Вот жалоба на трудность чтения пьес. Слушайте, я всегда мысленно пьесу разыгрываю по ролям, ставлю ее, представляю спектакль. Ну, это потому, что во мне действительно сильны всегда были какие-то очень… не скажу «актерские», но режиссерские амбиции. Ведь собственно дети всегда осуществляют наши мечты. И то, что сынок мой учится в ГИТИСе — это, наверное, реализация каких-то давних, чрезвычайно глубоких мечтаний.

«Интересно было бы что-нибудь узнать об Александре Кочеткове, авторе «Баллады о прокуренном вагоне».

Ничего, кроме того, что он был не признан при жизни и написал пьесу «Рембрандт», я вам сообщить не могу. То есть вы можете найти в Сети довольно большую подборку его стихотворений, как мне кажется, весьма слабых. То есть, как часто бывает, одно гениальное произведение он написал, а остальные недотягивают далеко до этого уровня. Ну, это так у каждого бывает.

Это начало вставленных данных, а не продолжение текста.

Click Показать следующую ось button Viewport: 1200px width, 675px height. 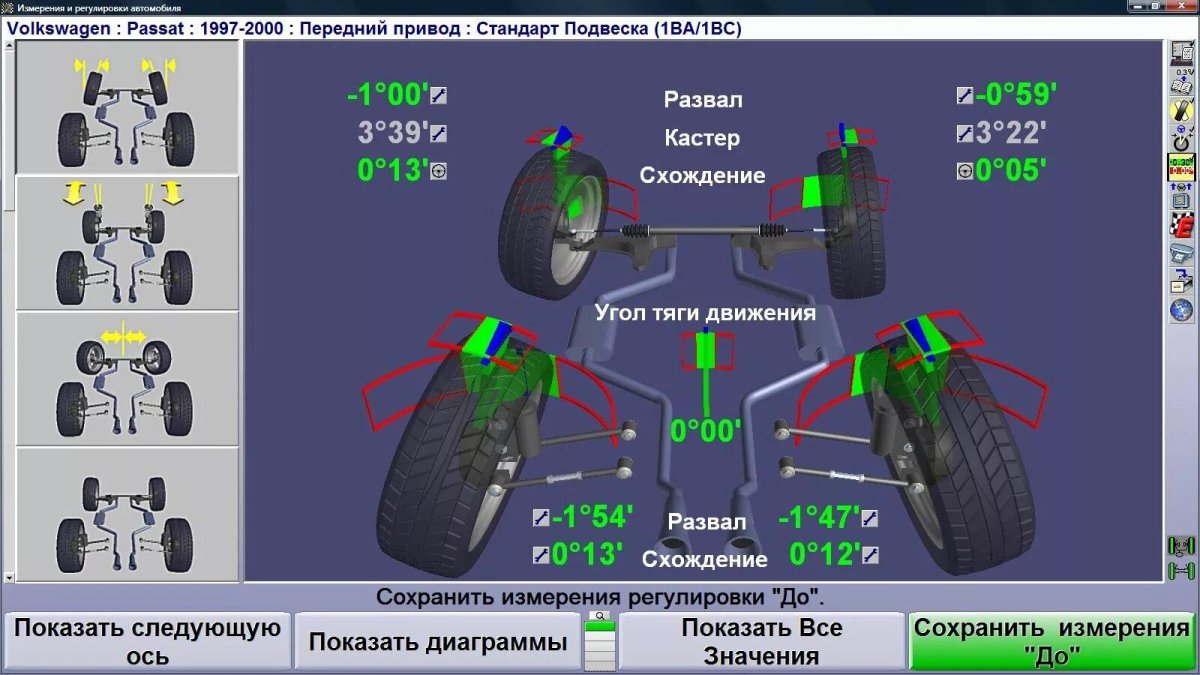(143, 644)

Понимаете, у каждого полупризнанного или неизвестного поэта есть один шедевр, по которому мы его помним (ну, как у Киршона «Я спросил у ясеня»), и масса текстов, которые недотягивают до этого совершенно. Ну, собственно, такой же пример — это, скажем, Константин Левин, вот такой полный тезка и однофамилец толстовского героя, который написал гениальное стихотворение «Нас хоронила артиллерия», известное всем фронтовикам, списываемое в блокноты, известное во множестве вариантов. И практически все остальные его тексты, хотя и очень хорошие, они до этого шедевра недотягивают. Или Ион Деген, который написал «Валенки». При этом он написал еще, я думаю, ну, штук двадцать первоклассных стихотворений, но как-то вот остался этим одним. Такой гений одного стихотворения — это явление довольно распространенное в России, да и в мире.

Долгий вопрос. «Должно ли добро быть с кулаками?»

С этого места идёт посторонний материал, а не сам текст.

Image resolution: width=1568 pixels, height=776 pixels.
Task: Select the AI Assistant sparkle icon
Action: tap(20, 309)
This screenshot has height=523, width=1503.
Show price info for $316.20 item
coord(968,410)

Ну, знаете, если учесть, что формула эта высказана Станиславом Куняевым, то уже есть как-то… ну, возникают подозрения. Я помню, как Таня Малкина, она моя однокурсница… У нас была довольно бурная дискуссия на эту тему на семинаре Тамары Васильевны Шанской. Тамара Васильевна Шанская имела то несомненное преимущество, что на ее семинарах можно было поговорить не только на темы русского языка и его практической стилистики, а можно было и на темы общекультурные. И вот Шанская как раз, когда мы обсуждали составные сказуемые, процитировала строчку: «Добро должно быть с кулаками», — и, соответственно, как мы к этому относимся? Малкина тогда сказала замечательный афоризм: «Добро с кулаками — это уже не добро, а полезное зло». Я по размышлениям зрелым все-таки с этим согласиться не могу. Во всяком случае, добро должно уметь защищаться — не нападать, а защищаться. Надо чувствовать эту грань. Добро должно уметь так себя вести, чтобы трогать его впредь было неповадно. Долгий опыт русской жизни меня к этому привел.